Saved entries:
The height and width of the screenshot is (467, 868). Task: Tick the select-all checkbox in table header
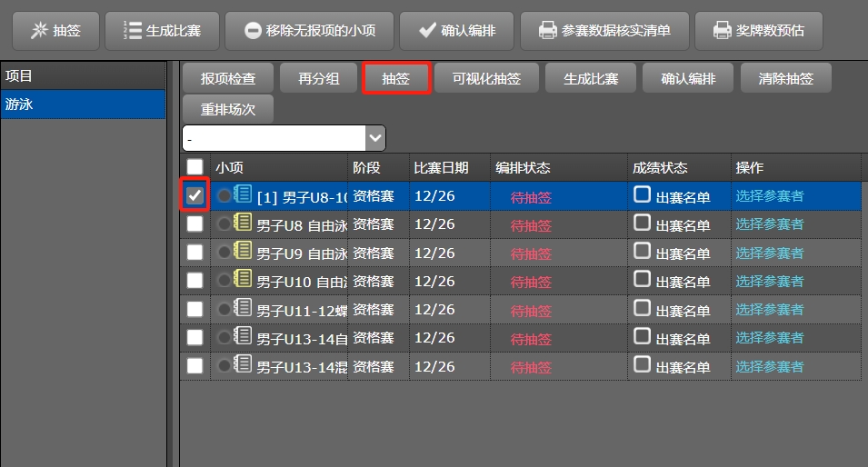(x=195, y=166)
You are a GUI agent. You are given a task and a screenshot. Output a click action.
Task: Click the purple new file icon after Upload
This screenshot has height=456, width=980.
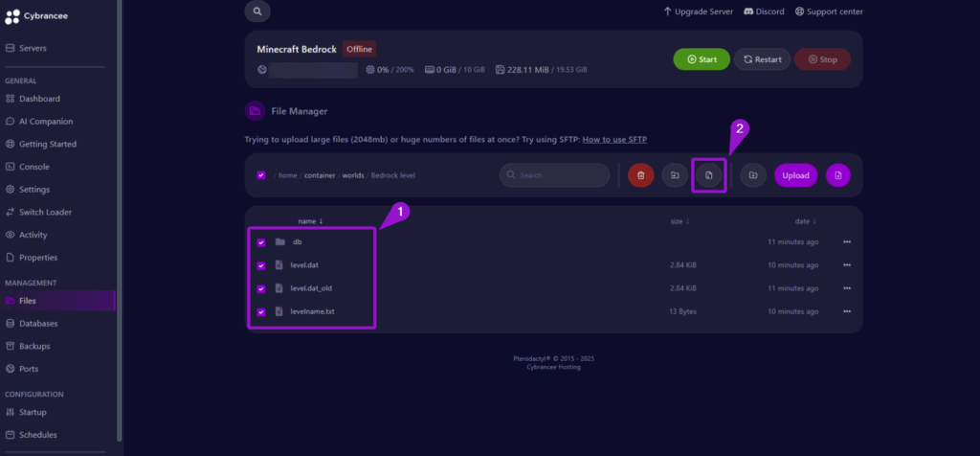(838, 175)
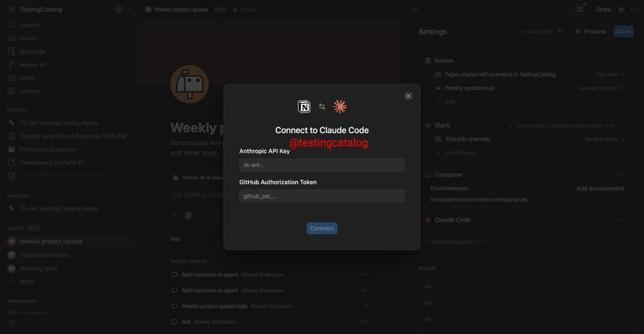Expand the Read & Reply permission dropdown

click(x=605, y=139)
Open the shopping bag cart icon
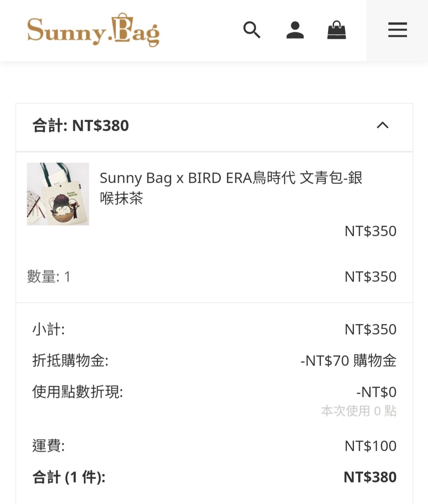Viewport: 428px width, 504px height. pyautogui.click(x=336, y=30)
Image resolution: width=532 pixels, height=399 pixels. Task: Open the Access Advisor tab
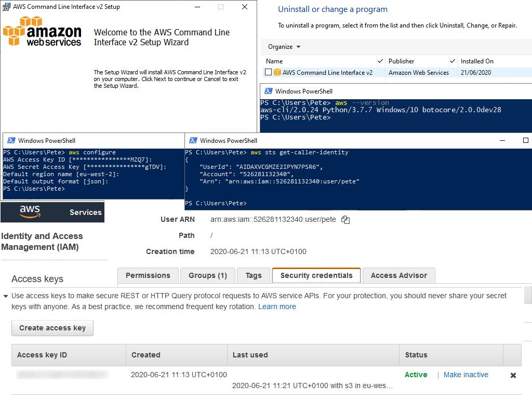click(x=398, y=275)
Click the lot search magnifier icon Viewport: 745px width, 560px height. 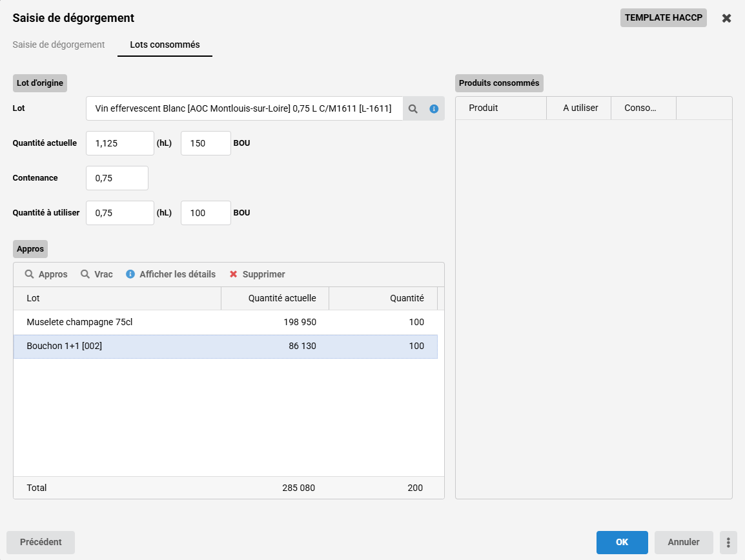pos(413,109)
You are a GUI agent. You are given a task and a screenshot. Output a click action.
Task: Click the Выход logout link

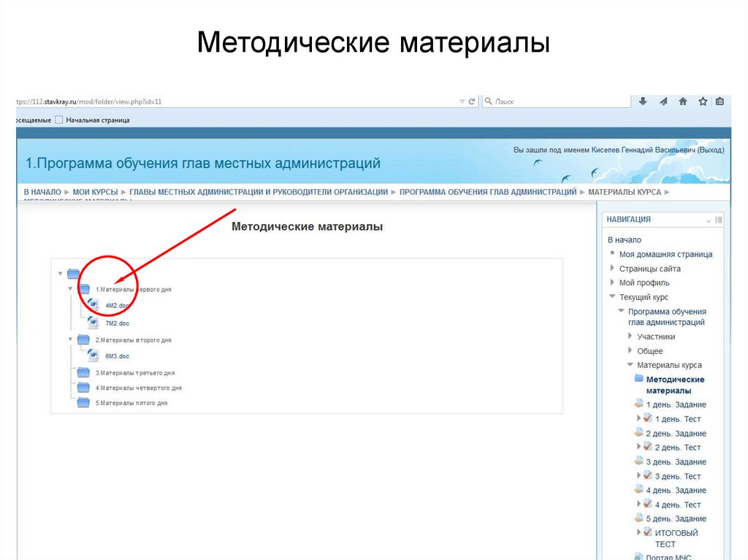coord(710,149)
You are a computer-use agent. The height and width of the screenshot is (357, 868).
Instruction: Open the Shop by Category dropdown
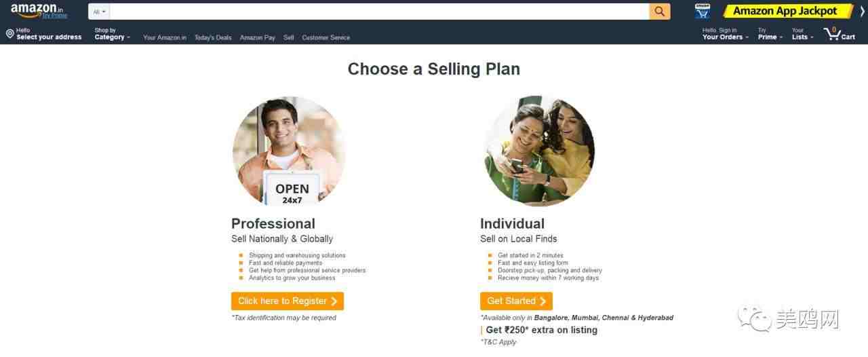pos(112,34)
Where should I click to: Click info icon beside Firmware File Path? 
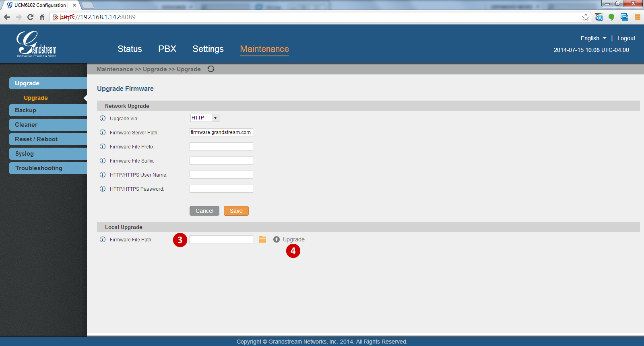point(103,240)
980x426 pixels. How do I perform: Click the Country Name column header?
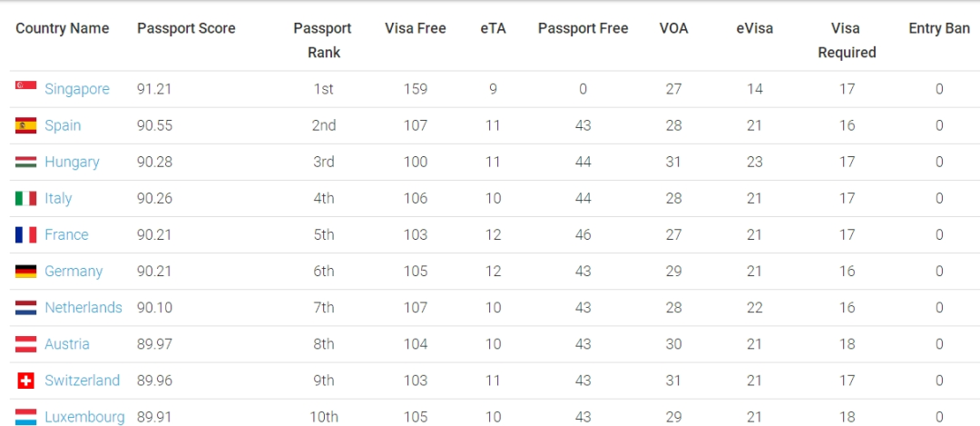pyautogui.click(x=62, y=28)
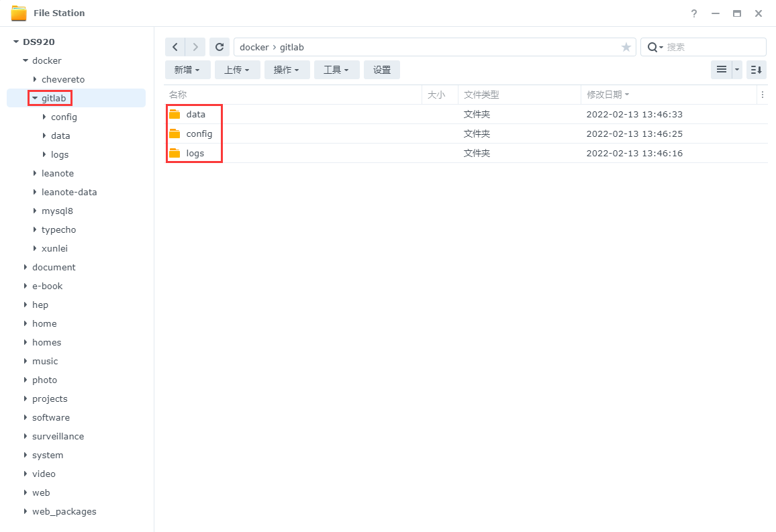Viewport: 776px width, 532px height.
Task: Switch to list view mode icon
Action: click(722, 70)
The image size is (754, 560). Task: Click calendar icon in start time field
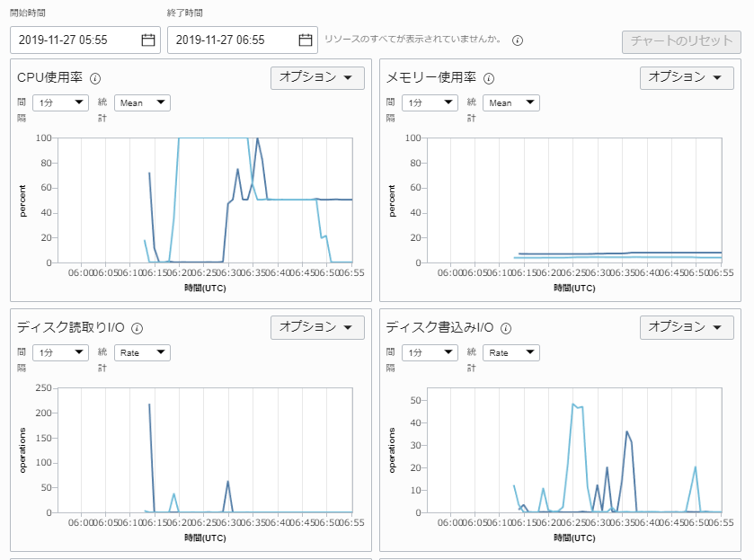[x=148, y=40]
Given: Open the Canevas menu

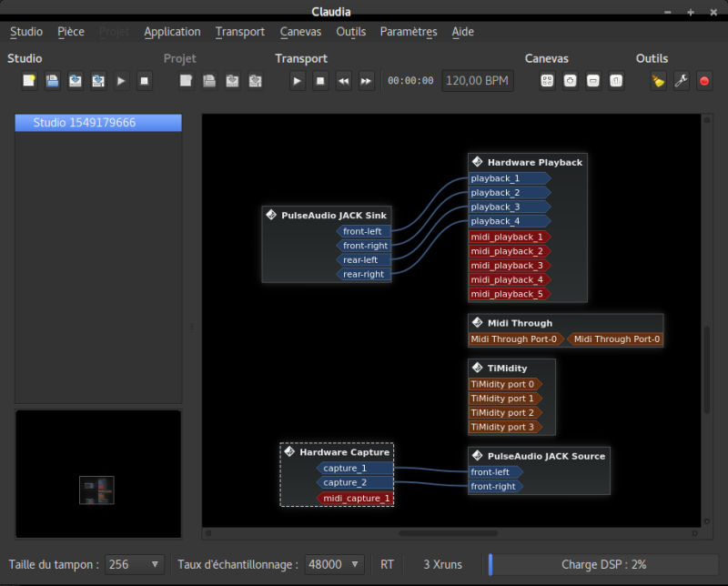Looking at the screenshot, I should pos(300,32).
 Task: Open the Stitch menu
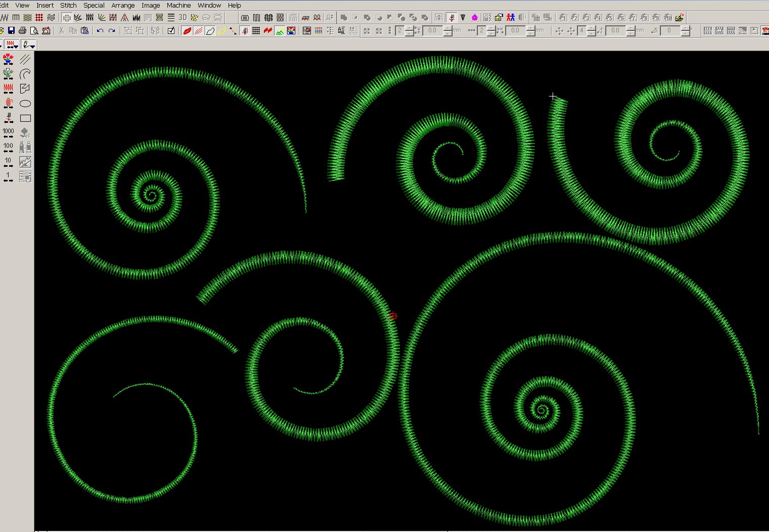click(68, 5)
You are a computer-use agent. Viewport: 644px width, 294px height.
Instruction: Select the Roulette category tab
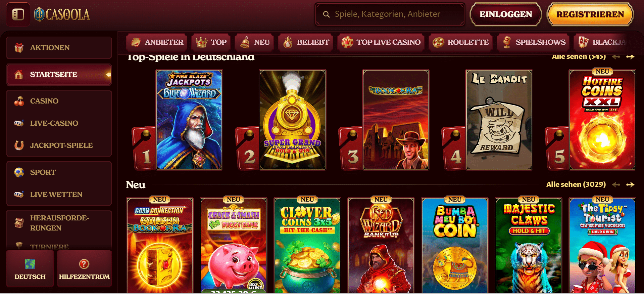click(x=460, y=42)
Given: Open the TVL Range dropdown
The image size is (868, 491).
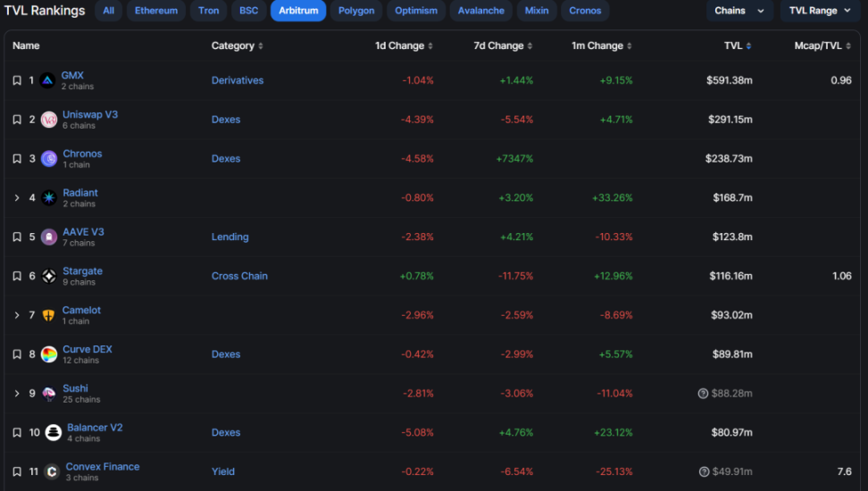Looking at the screenshot, I should (x=820, y=11).
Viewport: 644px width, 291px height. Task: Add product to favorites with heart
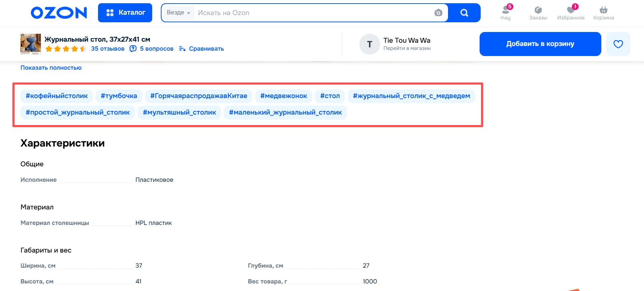pyautogui.click(x=618, y=44)
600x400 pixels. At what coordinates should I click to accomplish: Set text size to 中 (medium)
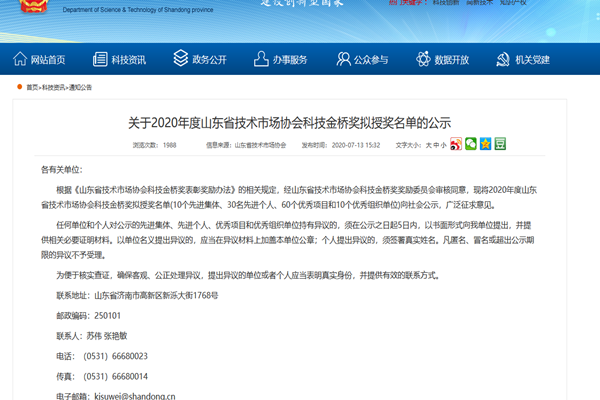pos(436,145)
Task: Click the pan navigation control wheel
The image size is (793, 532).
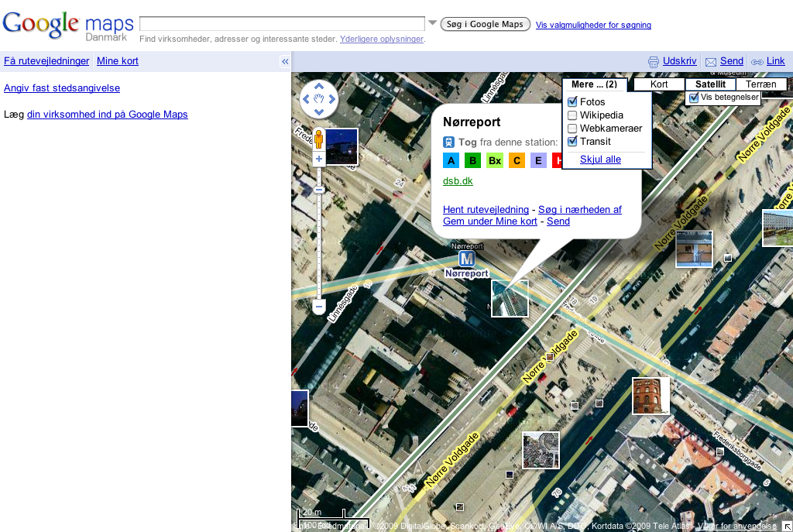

▶ **INSTRUCTIONS FOR THE TASK**:
Give the number of lines in the entries that hold the word "computer", and nothing else.

▶ **WORKED SOLUTION**:
2